Hurricane Patricia, with 200-mph winds that make it the strongest hurricane ever recorded, is expected to make a “potentially catastrophic landfall” in Mexico today, the National Hurricane Center said.
The hurricane is forecast to make landfall in the Mexican state of Jalisco this evening as a catastrophic Category 5 hurricane capable of causing widespread destruction. Residents and authorities in Mexico are rushing to prepare for what likely will be the strongest hurricane ever to make landfall on that country's Pacific coastline, according to The Weather Channel.
By midday, winds were expected to strengthen to 205 mph before the storm weakens to a Category 4 and makes landfall about 5:30 p.m., according to CNN.
The closest contender at this point might be Hurricane Camille, which battered the U.S. Gulf Coast in 1969. Regardless, Patricia looks to be more powerful than Hurricane Andrew in 1992, Katrina in 2005 and many others.

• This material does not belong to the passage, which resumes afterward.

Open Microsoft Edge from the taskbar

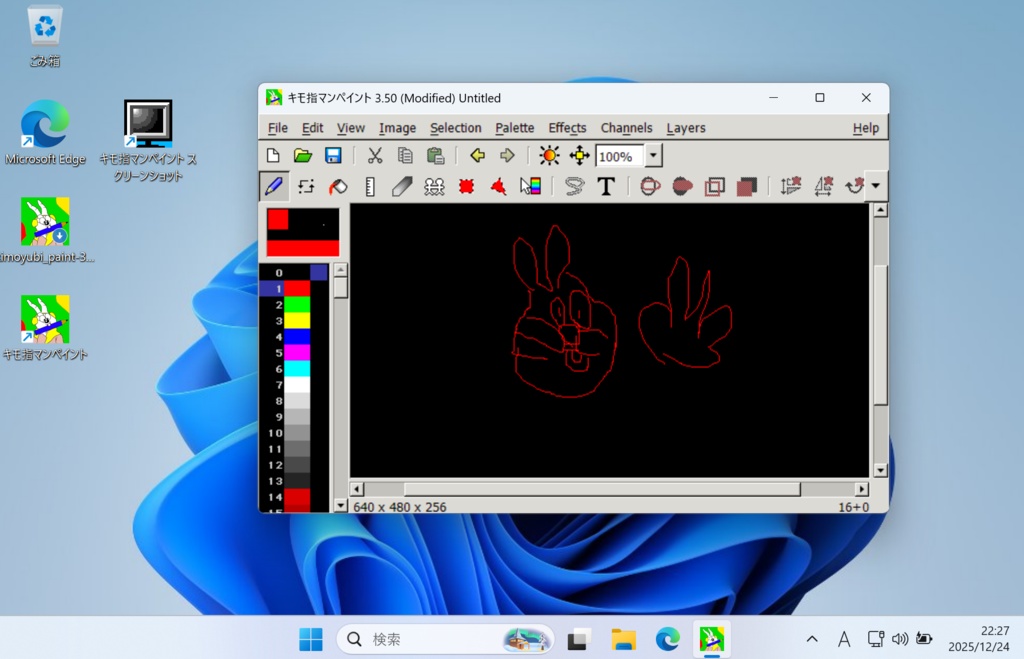[667, 639]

News outlets predicted widespread destruction in Mexico.
A significant flood threat is developing in the south-central United States, particularly Texas, The Weather Channel reported in a separate story. Although the event is still in its early stages, there have already been reports of water rescues and homes flooded.
The lion's share of the heavy rain will be in Texas and in adjacent portions of Oklahoma, Arkansas and Louisiana.